To do |
Read through the material below and copy each line in which the word "will" occurs.

Records shown |
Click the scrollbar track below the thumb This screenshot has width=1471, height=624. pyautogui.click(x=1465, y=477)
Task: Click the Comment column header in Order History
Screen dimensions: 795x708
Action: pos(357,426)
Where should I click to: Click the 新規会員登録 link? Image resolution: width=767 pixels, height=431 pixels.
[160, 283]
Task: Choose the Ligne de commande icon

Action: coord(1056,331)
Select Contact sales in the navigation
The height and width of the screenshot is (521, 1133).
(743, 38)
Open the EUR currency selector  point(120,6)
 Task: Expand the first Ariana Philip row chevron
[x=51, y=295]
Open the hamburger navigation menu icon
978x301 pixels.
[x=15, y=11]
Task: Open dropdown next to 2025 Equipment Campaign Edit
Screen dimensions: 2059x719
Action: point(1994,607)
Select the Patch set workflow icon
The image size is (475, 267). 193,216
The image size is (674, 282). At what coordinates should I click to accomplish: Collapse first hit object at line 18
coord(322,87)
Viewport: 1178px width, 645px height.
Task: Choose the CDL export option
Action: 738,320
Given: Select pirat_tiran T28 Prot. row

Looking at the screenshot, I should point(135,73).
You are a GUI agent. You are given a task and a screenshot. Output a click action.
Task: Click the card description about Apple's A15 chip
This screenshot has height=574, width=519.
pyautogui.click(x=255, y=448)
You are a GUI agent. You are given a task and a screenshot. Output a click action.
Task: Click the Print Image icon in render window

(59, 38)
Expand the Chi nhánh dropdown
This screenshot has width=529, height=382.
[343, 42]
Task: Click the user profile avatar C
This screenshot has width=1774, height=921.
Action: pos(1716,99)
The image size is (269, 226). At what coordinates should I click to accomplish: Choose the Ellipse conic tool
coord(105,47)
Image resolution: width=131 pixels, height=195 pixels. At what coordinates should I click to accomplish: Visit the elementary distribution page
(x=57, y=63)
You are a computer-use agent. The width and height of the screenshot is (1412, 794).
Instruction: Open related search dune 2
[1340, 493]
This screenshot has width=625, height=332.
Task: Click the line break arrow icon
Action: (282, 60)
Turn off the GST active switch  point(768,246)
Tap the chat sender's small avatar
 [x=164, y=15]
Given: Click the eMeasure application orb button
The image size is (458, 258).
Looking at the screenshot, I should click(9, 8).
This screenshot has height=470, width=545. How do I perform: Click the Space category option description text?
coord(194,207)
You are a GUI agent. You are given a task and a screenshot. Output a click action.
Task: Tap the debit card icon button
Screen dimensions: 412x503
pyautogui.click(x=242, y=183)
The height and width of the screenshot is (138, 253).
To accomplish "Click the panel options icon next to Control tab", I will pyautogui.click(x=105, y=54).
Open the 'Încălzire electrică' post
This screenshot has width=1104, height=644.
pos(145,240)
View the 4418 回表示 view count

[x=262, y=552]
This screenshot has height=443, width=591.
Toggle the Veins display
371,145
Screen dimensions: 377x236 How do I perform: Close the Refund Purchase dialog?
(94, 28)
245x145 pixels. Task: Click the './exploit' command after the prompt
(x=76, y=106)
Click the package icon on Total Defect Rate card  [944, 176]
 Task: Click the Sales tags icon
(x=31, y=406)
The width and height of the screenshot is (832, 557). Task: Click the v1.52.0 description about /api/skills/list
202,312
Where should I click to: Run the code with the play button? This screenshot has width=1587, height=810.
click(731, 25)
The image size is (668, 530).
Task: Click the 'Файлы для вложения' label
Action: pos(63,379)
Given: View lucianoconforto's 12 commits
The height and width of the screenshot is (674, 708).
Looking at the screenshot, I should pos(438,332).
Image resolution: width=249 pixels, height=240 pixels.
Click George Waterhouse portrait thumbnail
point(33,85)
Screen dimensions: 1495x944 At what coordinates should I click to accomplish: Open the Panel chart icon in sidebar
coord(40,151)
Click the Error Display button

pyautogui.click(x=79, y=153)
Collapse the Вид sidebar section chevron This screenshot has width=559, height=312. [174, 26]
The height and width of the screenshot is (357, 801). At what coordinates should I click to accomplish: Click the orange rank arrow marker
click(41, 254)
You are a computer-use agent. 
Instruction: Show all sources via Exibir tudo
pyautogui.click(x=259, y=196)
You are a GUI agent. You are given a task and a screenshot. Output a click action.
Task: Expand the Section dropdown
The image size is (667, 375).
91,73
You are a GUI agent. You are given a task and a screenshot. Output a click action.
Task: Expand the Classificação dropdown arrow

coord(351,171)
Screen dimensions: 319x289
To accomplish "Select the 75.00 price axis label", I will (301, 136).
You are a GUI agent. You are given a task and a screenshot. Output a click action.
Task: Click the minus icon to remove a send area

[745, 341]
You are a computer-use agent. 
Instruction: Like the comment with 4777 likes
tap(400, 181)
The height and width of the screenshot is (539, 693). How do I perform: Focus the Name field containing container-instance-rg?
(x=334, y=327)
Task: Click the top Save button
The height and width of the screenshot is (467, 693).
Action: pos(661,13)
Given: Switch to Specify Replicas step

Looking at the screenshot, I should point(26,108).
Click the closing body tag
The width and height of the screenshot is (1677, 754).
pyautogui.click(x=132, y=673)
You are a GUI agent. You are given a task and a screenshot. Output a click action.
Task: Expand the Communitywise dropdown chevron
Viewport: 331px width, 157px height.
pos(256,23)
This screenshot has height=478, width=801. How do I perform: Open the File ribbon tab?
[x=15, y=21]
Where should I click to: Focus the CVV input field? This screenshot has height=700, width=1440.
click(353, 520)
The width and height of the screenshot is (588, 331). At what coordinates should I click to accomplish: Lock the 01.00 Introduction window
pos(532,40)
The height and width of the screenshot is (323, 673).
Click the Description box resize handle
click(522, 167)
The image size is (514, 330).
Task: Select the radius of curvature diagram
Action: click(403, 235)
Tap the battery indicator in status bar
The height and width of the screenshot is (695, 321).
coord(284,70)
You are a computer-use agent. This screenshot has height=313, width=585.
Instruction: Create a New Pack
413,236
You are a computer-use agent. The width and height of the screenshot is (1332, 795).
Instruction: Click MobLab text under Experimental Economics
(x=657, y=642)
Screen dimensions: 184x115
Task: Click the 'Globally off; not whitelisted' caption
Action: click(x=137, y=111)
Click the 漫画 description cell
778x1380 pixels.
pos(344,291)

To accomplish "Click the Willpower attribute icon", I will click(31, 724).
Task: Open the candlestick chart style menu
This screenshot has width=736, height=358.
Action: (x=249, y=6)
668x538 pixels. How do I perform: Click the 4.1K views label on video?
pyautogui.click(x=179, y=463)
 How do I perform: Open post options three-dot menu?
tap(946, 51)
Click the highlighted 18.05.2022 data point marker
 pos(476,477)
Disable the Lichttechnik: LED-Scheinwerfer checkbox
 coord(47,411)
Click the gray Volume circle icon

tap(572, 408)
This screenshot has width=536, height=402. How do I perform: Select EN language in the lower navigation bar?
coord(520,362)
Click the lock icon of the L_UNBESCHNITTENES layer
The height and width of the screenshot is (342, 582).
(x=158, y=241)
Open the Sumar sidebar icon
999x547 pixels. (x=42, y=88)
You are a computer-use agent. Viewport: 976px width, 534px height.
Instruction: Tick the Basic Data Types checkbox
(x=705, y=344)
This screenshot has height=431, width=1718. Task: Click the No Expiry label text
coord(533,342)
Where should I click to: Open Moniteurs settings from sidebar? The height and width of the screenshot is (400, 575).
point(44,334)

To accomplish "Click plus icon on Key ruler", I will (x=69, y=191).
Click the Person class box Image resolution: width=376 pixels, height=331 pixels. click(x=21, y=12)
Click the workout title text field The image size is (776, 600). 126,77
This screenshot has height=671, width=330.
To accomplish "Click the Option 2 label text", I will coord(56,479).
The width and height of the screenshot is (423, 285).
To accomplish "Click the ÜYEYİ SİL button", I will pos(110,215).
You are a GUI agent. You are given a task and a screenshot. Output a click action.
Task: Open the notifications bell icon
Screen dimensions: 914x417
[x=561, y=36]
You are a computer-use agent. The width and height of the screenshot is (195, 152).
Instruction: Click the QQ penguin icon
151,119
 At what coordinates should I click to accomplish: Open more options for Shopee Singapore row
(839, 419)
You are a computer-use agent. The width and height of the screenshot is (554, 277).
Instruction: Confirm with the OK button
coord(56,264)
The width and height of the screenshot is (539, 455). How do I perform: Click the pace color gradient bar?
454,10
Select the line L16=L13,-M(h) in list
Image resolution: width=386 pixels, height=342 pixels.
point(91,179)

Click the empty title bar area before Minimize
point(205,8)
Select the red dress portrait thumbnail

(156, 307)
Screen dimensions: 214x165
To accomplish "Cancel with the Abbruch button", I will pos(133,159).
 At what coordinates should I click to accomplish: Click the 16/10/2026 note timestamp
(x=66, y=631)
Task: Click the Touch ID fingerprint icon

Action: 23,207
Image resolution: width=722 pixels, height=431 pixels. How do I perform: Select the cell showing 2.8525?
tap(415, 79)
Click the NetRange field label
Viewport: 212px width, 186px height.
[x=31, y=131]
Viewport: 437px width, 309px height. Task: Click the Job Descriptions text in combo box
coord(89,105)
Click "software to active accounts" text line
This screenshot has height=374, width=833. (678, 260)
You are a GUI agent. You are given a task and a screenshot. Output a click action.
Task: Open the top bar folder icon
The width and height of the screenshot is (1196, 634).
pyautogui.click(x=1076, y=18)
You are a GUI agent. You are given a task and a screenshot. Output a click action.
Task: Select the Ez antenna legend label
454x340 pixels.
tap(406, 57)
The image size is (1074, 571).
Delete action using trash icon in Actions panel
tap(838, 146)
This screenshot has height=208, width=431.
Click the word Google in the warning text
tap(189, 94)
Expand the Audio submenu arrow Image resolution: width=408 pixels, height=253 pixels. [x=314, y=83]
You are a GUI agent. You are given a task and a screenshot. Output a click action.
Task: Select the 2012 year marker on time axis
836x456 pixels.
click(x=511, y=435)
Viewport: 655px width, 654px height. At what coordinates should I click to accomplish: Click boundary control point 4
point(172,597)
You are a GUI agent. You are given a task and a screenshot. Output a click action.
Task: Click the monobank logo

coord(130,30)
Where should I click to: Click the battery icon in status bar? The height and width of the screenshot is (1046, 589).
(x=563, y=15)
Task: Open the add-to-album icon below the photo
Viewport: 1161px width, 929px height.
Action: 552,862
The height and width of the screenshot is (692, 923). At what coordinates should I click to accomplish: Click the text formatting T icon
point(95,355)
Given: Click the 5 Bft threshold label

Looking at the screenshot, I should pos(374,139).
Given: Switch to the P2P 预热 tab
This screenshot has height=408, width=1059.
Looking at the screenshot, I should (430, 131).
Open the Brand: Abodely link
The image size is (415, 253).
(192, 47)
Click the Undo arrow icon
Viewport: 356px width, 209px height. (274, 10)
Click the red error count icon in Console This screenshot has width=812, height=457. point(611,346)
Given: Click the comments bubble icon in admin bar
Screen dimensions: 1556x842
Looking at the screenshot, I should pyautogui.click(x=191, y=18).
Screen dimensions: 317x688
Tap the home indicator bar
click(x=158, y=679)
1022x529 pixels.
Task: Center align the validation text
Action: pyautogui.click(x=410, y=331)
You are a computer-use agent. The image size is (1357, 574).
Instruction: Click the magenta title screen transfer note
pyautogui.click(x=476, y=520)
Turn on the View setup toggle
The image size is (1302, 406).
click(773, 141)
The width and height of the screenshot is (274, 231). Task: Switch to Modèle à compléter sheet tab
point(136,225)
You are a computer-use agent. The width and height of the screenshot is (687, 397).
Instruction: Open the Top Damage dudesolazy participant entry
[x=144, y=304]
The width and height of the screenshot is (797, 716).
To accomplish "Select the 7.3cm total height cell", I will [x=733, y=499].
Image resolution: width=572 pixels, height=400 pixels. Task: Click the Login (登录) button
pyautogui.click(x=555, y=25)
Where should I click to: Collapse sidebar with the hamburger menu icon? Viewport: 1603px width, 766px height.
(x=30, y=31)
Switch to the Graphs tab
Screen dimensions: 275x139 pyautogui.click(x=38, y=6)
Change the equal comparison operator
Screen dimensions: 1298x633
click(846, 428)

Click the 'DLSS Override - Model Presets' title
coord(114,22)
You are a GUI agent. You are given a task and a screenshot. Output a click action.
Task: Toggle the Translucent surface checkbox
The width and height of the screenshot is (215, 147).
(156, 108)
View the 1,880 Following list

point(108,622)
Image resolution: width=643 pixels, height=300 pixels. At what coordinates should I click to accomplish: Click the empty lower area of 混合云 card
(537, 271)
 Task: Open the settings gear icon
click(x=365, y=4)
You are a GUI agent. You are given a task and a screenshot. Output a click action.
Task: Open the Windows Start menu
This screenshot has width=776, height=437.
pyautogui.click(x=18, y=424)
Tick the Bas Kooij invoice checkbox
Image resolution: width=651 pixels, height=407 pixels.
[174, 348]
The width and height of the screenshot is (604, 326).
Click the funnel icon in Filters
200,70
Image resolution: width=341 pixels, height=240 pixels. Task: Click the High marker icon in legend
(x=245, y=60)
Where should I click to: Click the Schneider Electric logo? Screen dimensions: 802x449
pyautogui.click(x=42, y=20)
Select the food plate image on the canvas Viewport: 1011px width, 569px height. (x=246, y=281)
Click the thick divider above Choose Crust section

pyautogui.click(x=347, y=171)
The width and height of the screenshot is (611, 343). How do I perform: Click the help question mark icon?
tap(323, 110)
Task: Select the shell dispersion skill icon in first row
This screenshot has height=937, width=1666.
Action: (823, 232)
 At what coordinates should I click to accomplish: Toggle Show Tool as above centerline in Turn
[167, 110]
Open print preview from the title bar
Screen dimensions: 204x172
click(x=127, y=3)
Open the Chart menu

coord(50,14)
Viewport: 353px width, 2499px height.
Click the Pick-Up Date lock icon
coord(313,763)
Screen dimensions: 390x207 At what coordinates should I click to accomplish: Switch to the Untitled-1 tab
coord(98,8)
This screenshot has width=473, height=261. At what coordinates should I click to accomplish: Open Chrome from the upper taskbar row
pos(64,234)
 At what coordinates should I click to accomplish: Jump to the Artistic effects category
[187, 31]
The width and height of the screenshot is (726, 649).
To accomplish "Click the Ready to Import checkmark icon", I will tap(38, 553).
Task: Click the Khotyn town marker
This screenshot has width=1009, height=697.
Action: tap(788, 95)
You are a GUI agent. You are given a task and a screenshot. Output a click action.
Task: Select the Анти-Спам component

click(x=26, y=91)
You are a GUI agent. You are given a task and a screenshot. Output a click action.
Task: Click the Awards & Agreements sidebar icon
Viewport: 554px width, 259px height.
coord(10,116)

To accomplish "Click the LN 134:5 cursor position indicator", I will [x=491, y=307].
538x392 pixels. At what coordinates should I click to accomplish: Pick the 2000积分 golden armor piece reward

Answer space |
To accomplish "Click the panel options icon next to Control tab", I will pyautogui.click(x=105, y=54).
To accomplish "Select the 75.00 price axis label", I will (301, 136).
To accomplish "Click the Willpower attribute icon", I will click(31, 724).
To accomplish "Click plus icon on Key ruler", I will (x=69, y=191).
To accomplish "Click the Option 2 label text", I will coord(56,479).
To accomplish "Click the ÜYEYİ SİL button", I will pos(110,215).
To accomplish "Cancel with the Abbruch button", I will pos(133,159).
To accomplish "Select the 7.3cm total height cell", I will [x=733, y=499].
To accomplish "Click the Ready to Import checkmark icon", I will tap(38, 553).
To accomplish "Click the LN 134:5 cursor position indicator", I will [x=491, y=307].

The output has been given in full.